#### To do
Copy the items below word for word, from the line with "The width and" to the line with "point(97,111)", including both of those lines. Leave the pictures out of your answer.

#### Provided data

::::::

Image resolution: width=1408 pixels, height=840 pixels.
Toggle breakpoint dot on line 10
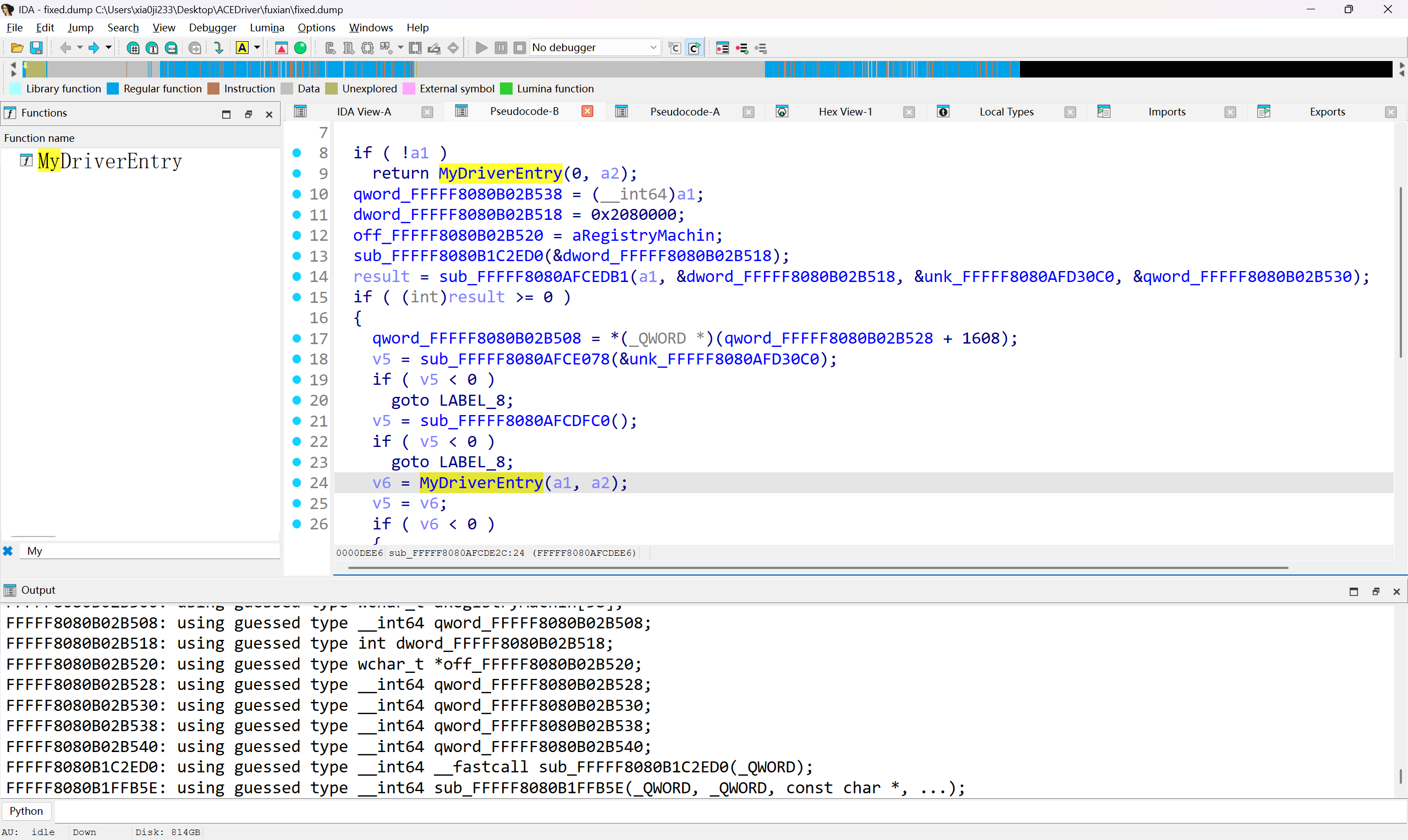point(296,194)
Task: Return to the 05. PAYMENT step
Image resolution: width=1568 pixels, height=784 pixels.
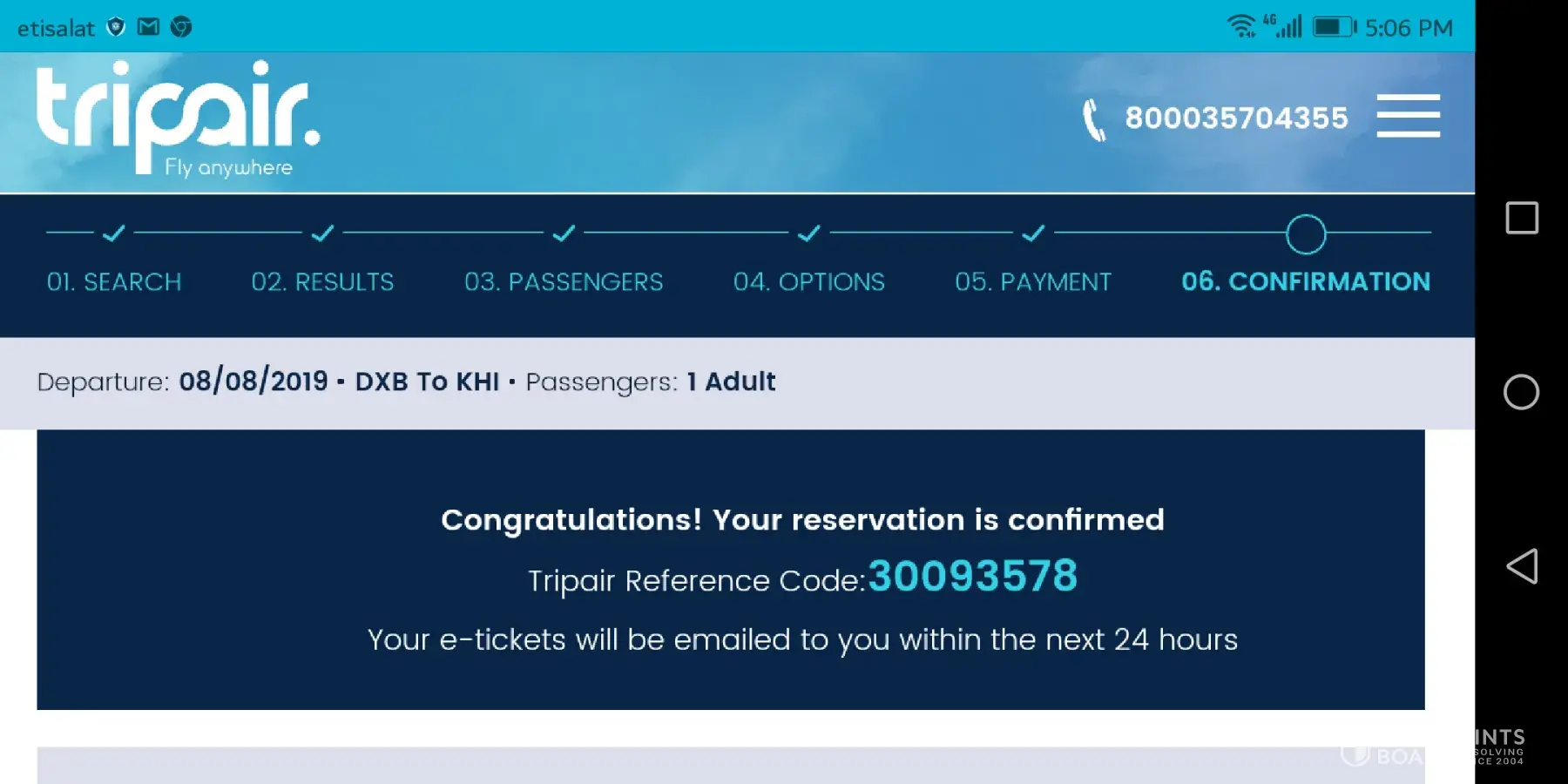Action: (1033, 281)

::::::

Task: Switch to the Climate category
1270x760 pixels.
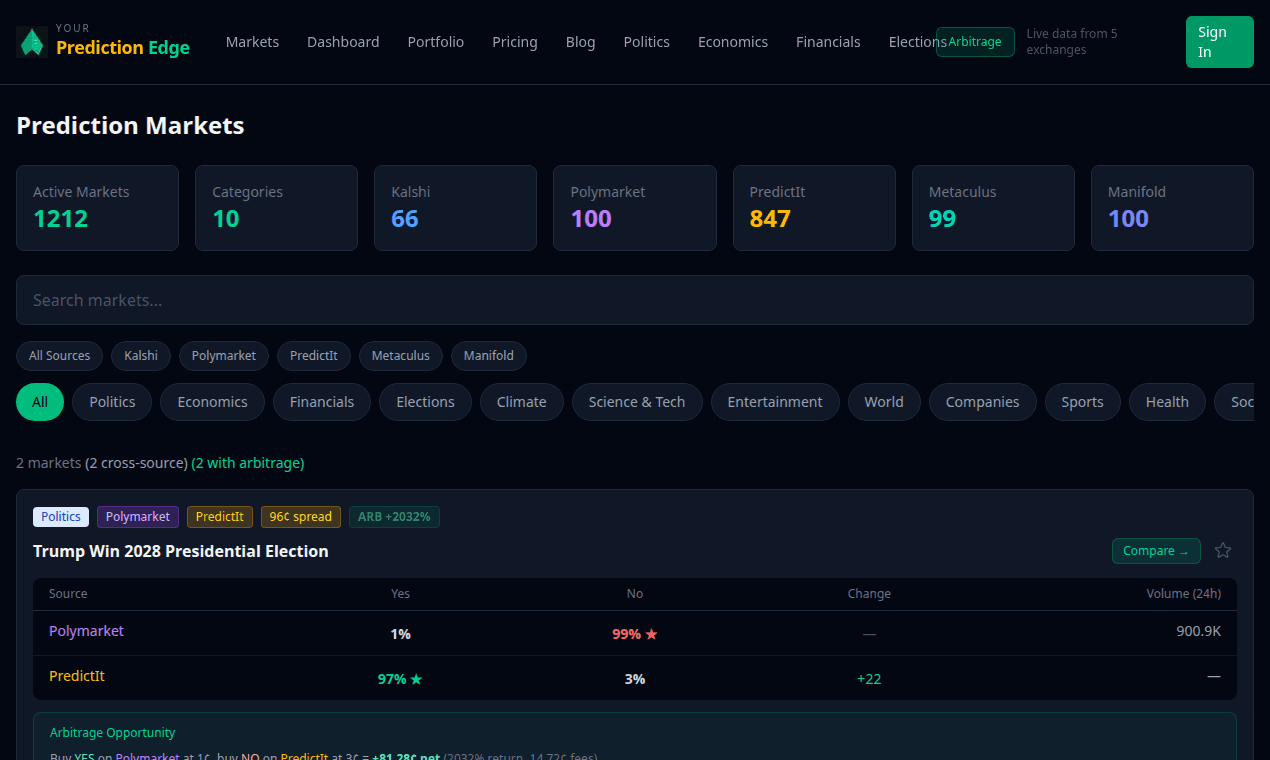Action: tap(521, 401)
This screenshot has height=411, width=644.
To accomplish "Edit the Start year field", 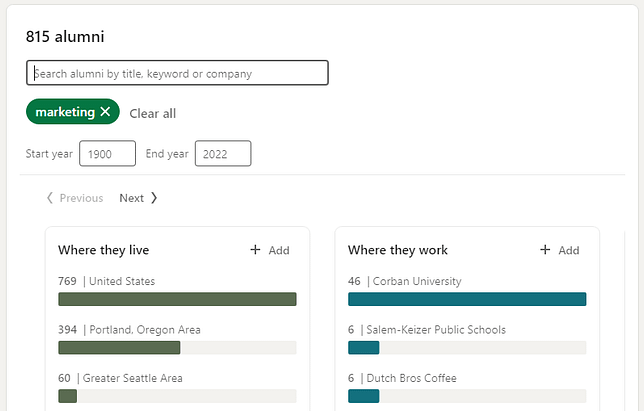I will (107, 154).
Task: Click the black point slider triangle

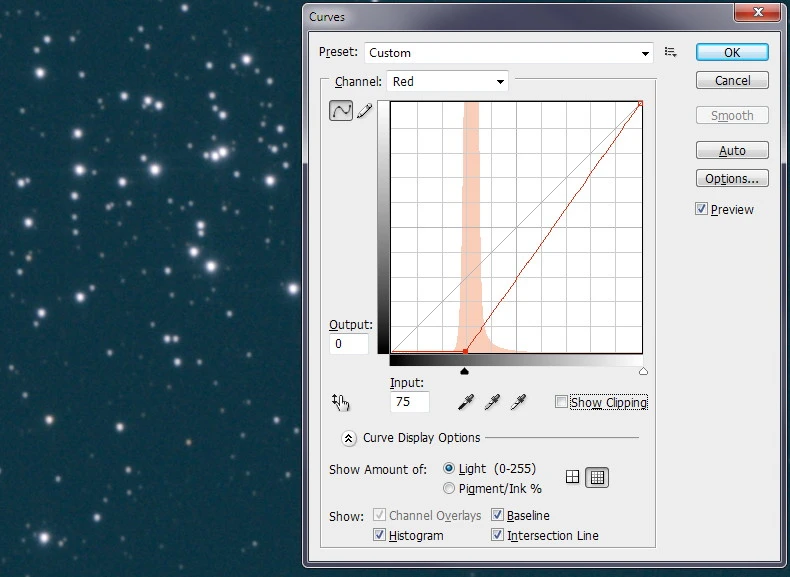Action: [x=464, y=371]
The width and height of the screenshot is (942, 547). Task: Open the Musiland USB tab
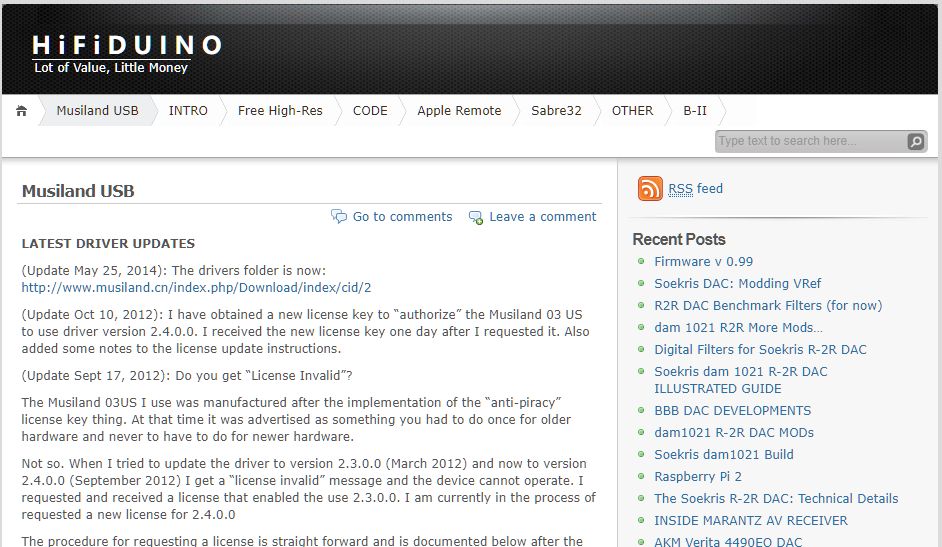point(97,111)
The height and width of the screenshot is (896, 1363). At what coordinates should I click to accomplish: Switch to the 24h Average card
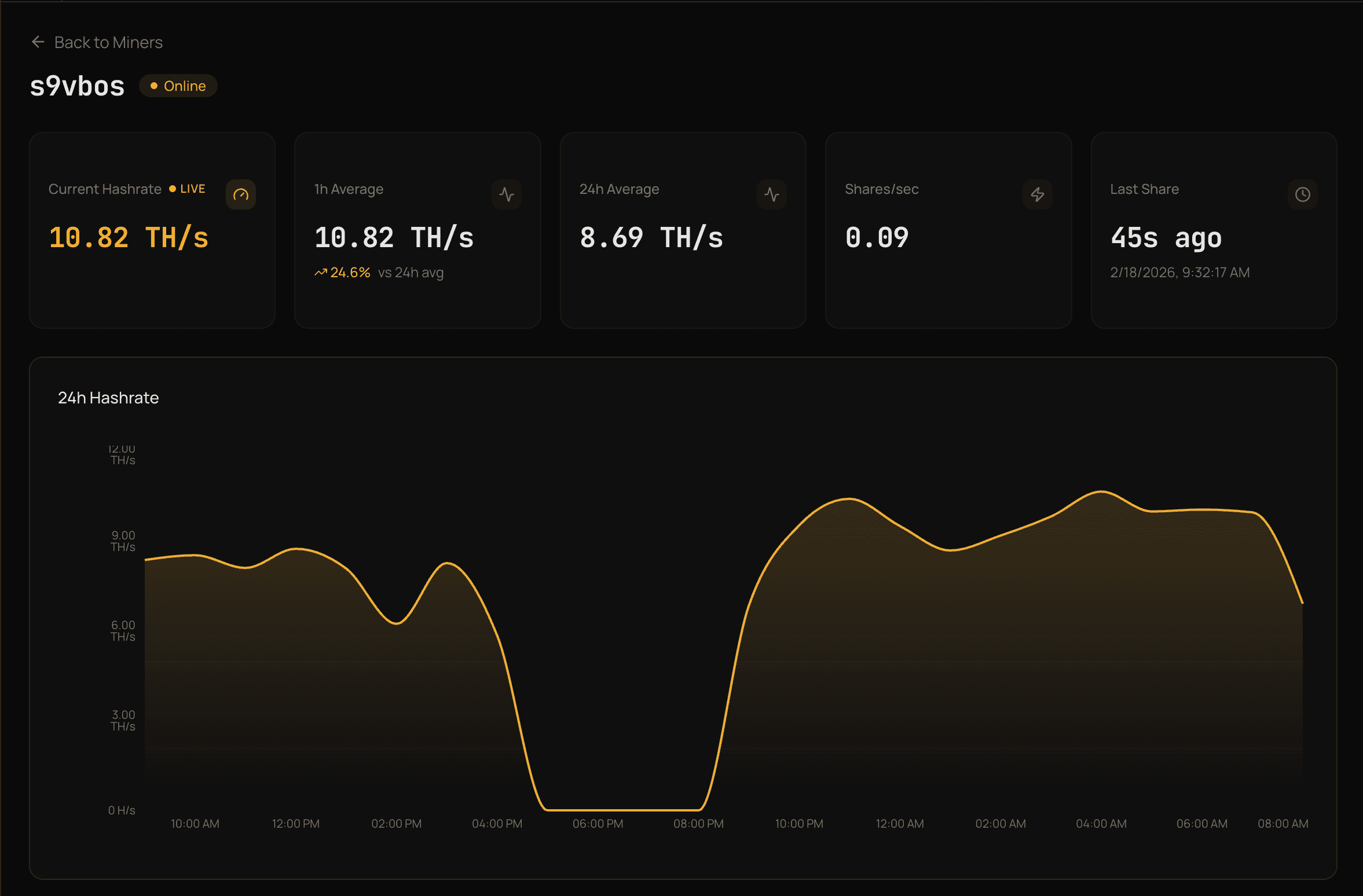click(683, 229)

::::::

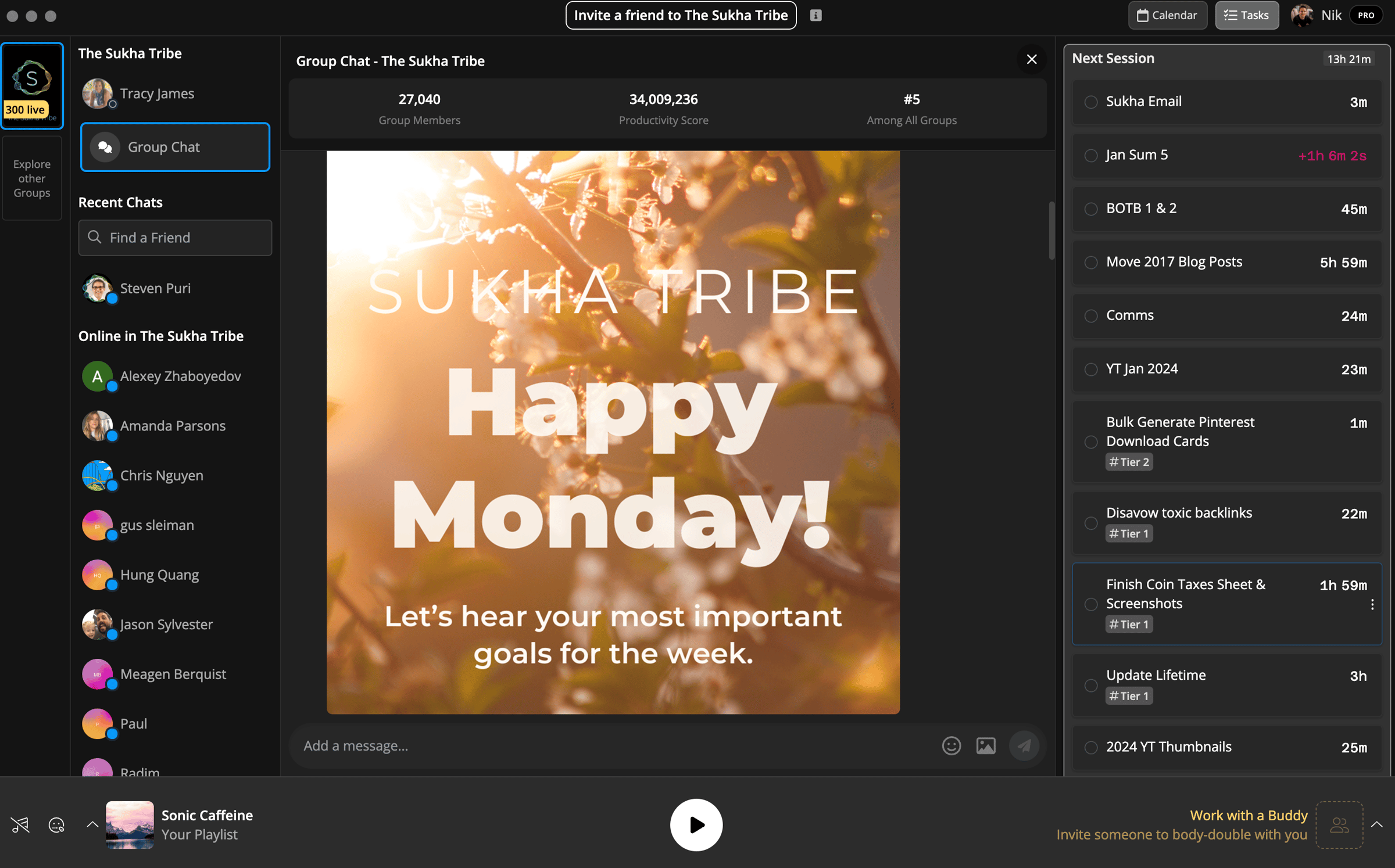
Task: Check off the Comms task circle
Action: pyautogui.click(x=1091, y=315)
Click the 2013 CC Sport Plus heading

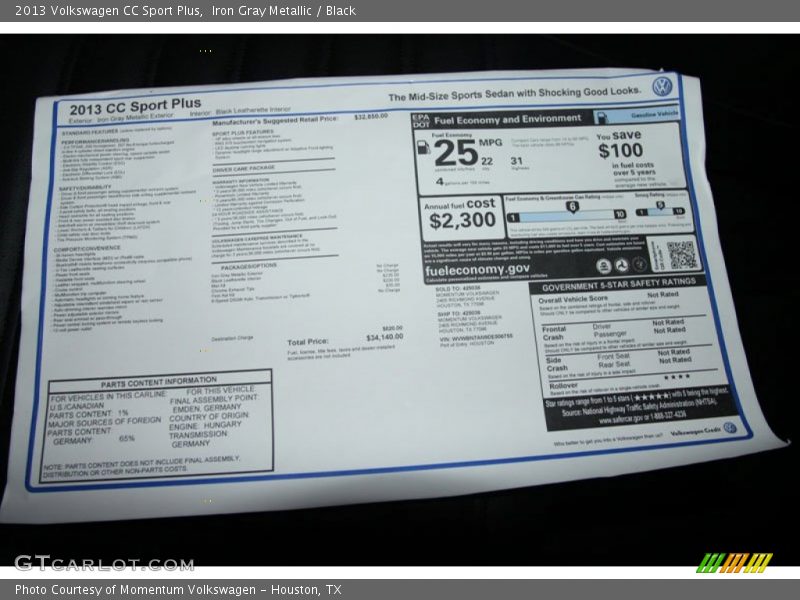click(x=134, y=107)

::::::

#### Exercise answer
The width and height of the screenshot is (942, 547). Task: Open the Musiland USB tab
point(97,111)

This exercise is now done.